- Aim of the task -
Tally the lines in these records that hold the string "computer", and reply with the number alone.

- Material supplied -
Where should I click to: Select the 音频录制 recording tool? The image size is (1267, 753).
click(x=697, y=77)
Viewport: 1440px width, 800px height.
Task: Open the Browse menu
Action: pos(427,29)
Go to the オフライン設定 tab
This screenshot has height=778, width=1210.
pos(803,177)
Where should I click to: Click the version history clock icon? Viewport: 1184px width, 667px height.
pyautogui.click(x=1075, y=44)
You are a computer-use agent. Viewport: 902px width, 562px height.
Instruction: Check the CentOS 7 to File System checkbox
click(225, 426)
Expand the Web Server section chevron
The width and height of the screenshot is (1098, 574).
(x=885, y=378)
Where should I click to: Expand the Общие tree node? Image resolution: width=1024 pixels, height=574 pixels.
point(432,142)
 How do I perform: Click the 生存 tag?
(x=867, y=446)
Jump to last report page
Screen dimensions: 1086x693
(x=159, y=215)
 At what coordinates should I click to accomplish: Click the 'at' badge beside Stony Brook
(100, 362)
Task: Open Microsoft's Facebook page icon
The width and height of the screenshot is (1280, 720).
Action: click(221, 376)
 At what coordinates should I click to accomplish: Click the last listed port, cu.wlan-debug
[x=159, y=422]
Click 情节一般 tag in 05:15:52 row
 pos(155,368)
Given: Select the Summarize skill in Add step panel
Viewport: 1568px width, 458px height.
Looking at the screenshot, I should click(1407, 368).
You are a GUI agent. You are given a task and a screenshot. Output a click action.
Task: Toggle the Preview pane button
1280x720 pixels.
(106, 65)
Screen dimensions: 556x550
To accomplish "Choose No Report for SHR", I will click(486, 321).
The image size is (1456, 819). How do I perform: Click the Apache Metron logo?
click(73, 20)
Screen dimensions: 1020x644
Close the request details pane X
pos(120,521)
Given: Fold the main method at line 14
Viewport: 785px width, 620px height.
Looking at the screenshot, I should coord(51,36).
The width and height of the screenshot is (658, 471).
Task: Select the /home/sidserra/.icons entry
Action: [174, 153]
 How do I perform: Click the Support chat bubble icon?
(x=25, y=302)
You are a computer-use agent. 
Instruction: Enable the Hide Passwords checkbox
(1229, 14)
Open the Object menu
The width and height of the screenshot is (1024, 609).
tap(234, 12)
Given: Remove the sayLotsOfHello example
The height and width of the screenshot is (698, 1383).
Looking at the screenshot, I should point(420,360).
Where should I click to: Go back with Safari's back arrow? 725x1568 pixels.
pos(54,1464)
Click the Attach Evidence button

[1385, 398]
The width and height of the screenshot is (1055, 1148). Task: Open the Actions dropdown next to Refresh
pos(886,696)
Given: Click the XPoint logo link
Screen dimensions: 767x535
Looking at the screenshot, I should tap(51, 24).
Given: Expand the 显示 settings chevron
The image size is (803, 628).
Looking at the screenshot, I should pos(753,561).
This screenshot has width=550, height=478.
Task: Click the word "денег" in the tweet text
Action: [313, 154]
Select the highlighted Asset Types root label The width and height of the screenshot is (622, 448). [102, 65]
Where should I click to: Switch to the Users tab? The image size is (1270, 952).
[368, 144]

- Answer below -
2